[BEGIN Listed entries]
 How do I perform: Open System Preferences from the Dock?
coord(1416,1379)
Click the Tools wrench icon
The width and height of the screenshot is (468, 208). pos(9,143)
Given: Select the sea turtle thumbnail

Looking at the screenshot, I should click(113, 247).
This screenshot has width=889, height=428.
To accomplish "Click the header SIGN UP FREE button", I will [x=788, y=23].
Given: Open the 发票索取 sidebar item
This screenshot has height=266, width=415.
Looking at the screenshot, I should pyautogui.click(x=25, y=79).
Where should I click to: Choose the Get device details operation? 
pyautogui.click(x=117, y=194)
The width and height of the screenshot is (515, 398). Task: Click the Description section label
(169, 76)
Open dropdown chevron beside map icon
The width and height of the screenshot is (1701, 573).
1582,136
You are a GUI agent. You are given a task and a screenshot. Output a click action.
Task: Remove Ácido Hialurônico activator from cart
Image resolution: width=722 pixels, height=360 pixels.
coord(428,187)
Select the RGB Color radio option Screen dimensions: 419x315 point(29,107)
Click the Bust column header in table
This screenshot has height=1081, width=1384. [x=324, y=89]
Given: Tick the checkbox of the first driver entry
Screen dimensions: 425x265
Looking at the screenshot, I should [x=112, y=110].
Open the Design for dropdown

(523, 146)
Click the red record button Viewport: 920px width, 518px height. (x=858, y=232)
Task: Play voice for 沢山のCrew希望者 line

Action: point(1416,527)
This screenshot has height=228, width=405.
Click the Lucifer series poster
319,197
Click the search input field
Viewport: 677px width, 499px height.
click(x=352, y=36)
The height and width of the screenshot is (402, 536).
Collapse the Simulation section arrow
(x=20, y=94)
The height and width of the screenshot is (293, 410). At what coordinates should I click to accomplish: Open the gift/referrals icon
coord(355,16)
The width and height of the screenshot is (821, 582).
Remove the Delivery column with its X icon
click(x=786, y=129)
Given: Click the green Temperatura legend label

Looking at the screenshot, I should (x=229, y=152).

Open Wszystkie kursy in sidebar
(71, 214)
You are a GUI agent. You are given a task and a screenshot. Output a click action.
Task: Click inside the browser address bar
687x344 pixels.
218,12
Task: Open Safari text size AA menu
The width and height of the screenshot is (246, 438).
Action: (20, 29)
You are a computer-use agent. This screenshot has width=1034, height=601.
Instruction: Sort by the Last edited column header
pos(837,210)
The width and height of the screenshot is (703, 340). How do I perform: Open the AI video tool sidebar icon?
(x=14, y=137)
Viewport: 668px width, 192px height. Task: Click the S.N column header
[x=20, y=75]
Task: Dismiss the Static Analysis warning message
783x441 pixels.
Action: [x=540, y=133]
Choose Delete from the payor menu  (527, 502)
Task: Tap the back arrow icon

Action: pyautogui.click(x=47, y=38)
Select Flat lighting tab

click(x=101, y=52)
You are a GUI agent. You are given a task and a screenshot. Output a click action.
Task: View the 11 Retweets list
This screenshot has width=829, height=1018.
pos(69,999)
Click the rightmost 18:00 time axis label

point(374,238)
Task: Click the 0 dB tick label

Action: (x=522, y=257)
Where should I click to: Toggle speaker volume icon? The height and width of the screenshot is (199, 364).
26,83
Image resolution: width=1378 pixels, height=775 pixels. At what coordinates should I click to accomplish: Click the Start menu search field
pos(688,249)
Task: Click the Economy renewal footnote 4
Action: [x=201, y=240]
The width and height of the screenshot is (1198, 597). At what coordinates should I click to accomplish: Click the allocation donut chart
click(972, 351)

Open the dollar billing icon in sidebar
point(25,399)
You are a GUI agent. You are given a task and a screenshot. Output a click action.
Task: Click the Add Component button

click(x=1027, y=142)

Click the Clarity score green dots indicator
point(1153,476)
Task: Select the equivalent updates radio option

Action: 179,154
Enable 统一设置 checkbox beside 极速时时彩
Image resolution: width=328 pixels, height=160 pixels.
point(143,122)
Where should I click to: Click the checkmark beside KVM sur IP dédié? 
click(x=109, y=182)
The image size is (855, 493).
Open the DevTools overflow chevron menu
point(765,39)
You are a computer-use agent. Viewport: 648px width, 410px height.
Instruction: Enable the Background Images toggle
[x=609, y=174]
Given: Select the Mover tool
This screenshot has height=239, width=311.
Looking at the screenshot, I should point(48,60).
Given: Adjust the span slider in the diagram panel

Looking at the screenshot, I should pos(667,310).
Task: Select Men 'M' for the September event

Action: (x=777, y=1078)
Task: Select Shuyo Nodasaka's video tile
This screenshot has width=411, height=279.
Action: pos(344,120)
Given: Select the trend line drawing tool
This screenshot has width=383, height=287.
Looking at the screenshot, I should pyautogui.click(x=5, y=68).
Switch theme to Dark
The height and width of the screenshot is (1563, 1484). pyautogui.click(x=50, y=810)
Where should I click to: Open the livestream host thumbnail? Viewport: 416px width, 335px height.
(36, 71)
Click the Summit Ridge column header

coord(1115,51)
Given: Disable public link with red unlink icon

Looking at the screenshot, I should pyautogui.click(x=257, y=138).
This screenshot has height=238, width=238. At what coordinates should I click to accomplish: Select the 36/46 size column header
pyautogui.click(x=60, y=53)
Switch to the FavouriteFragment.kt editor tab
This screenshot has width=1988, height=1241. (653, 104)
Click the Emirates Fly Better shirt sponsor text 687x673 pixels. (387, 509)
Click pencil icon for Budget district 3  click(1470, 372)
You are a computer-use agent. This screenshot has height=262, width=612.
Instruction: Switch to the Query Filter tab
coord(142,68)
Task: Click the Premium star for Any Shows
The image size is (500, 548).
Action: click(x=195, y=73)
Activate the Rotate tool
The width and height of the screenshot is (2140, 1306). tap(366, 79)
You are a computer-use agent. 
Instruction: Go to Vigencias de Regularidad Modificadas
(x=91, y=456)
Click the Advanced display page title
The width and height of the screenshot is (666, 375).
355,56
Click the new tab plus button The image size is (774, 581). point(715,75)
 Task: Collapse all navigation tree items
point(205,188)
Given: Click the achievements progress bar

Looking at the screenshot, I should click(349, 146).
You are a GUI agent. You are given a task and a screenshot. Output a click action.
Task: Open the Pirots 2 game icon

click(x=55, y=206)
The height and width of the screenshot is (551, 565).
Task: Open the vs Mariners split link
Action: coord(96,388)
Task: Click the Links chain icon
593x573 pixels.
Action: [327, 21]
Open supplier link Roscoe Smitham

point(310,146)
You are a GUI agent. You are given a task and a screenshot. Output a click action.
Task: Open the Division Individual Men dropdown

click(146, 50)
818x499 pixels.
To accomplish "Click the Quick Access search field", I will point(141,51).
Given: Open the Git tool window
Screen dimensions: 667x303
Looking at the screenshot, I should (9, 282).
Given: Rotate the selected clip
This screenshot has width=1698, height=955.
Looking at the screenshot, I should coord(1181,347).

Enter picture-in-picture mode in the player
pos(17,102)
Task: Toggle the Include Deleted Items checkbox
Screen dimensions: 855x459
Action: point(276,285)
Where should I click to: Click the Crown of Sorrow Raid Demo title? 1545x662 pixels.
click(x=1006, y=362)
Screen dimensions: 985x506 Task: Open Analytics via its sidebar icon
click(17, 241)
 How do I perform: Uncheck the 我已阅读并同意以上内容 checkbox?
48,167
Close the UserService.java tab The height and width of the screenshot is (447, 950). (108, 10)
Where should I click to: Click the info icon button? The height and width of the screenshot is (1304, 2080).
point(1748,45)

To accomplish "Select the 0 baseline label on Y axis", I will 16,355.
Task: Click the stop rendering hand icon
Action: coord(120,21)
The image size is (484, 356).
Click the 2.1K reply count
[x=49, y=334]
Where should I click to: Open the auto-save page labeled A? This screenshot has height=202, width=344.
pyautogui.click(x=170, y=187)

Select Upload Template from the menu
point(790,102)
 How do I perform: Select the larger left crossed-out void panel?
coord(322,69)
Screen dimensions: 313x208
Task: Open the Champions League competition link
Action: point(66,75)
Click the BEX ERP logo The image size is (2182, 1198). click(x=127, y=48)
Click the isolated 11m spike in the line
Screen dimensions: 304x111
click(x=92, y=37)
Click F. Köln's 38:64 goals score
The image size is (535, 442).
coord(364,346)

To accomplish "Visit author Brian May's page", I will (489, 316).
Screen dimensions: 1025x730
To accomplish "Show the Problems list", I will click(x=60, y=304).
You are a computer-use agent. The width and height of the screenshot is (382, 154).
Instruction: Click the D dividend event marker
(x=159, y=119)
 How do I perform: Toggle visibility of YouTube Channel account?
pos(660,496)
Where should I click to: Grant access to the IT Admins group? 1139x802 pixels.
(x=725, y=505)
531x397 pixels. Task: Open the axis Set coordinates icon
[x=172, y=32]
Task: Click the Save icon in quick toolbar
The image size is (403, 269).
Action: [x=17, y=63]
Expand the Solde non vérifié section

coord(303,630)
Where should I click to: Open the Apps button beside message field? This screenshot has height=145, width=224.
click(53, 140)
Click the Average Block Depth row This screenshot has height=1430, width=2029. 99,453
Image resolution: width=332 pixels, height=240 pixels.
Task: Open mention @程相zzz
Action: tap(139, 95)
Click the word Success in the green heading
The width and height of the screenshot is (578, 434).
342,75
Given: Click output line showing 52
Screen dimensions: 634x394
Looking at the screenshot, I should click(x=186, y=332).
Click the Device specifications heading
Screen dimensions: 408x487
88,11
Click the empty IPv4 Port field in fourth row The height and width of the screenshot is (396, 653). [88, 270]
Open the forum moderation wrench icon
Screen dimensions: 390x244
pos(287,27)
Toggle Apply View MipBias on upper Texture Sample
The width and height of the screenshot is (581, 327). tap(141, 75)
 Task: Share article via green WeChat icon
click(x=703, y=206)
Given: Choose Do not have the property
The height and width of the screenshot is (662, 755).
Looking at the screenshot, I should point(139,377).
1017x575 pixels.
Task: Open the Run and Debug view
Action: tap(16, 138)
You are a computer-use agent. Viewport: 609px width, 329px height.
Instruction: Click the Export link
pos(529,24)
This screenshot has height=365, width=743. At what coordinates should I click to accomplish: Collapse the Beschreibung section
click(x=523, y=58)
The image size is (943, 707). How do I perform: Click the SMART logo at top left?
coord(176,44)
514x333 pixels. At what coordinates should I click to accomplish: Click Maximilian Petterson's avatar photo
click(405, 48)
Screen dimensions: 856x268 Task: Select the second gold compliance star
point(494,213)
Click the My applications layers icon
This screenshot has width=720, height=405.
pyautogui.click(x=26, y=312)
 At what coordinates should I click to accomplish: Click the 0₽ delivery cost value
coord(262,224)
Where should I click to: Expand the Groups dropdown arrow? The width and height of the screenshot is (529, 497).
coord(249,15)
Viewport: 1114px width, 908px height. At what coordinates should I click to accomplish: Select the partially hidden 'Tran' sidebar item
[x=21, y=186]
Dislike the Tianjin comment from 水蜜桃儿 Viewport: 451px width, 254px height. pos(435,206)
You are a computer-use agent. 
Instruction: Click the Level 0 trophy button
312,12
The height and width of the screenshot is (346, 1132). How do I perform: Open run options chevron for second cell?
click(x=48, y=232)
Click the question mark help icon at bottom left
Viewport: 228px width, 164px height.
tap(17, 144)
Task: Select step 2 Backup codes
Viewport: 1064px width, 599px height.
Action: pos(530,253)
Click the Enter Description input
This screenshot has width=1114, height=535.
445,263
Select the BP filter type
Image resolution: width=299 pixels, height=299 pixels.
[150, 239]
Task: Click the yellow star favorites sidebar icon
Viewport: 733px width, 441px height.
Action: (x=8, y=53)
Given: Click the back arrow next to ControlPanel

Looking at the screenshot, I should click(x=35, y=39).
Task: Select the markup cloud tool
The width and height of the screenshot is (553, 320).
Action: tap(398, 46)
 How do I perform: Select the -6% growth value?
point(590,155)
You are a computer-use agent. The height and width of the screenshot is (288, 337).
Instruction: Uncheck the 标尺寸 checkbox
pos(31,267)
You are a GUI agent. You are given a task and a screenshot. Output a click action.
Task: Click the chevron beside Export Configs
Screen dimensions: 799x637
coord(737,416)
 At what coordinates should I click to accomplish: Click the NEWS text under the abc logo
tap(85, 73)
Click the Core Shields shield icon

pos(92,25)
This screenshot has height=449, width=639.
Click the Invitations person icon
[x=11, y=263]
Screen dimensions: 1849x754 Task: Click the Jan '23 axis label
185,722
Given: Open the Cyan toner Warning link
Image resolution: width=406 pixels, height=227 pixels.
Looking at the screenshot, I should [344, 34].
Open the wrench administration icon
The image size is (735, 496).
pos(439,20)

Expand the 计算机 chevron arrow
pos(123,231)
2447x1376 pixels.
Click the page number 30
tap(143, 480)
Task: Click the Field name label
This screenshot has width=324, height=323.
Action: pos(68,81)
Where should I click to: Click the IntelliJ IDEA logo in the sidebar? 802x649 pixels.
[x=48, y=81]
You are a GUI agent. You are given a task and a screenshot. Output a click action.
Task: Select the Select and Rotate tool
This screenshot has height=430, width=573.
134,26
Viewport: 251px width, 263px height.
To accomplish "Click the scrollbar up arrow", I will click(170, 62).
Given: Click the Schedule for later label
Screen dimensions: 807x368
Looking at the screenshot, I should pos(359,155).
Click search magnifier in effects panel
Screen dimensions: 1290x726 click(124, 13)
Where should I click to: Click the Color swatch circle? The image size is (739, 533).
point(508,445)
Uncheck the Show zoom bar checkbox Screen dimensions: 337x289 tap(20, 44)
[END Listed entries]
Task to carry out
Select every line in the rows above that contains the string "page", treating uppercase and lowercase letters as distinct.

Exercise output
Click the Advanced display page title
Where should I click to: Open the auto-save page labeled A? This screenshot has height=202, width=344.
To accomplish "Visit author Brian May's page", I will (489, 316).
Click the page number 30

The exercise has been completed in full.